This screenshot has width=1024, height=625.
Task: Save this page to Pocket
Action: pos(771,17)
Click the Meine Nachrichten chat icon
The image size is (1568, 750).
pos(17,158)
--
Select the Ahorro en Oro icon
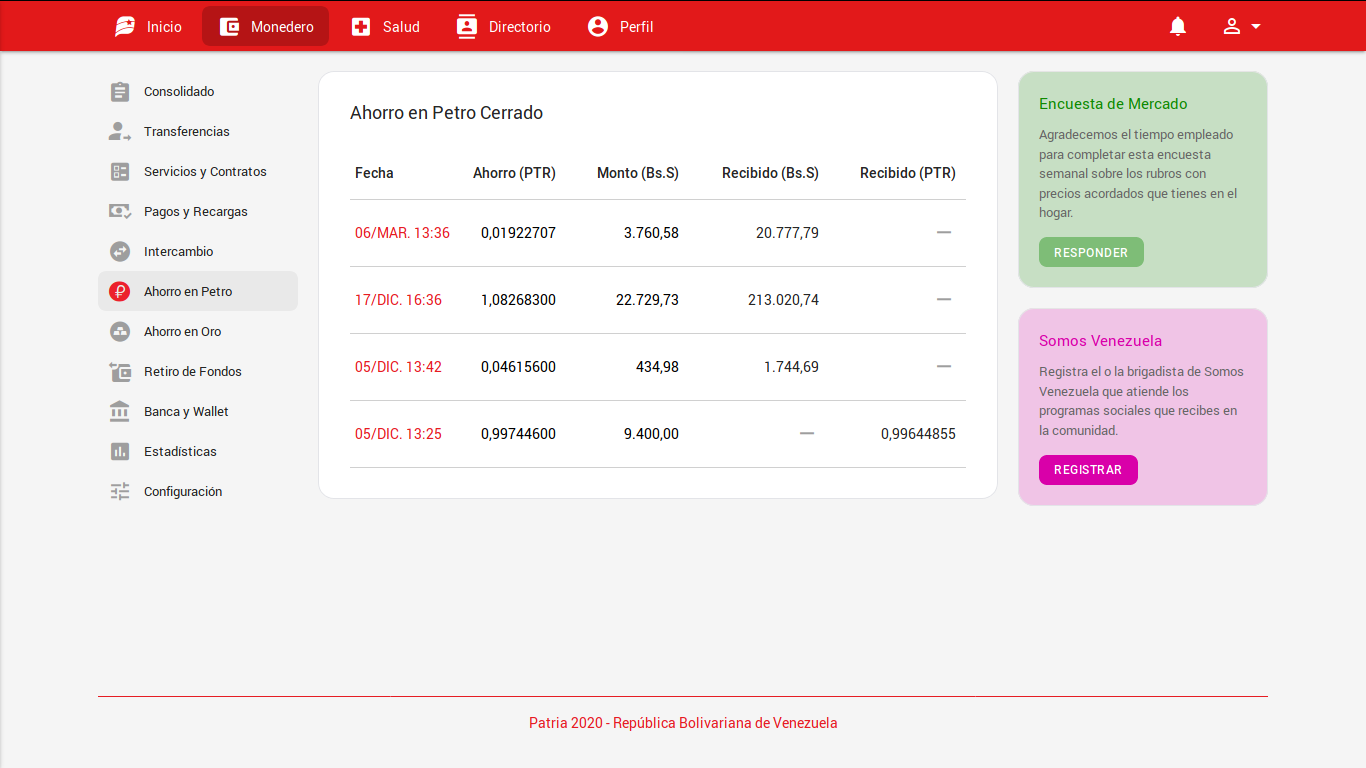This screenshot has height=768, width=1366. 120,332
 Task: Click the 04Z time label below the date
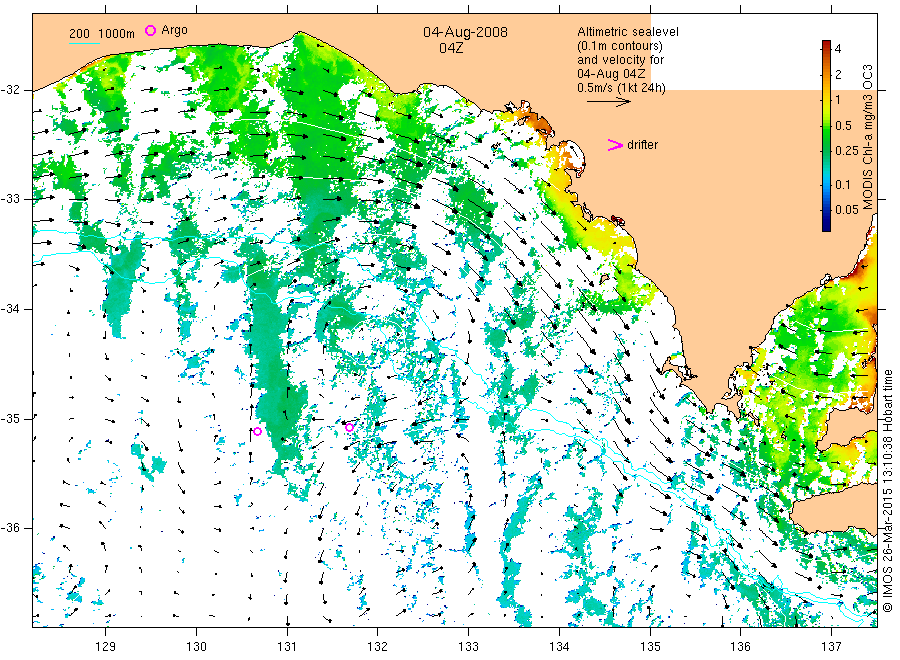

= What you should do =
Find the line with "Select the Ahorro en Oro icon" in the entries above. Set down exactly every line from it up to and including the line with "Task: Click the", images excluded.

= Finished task =
Select the Ahorro en Oro icon
This screenshot has height=768, width=1366. 120,332
 Task: Click the 04Z time label below the date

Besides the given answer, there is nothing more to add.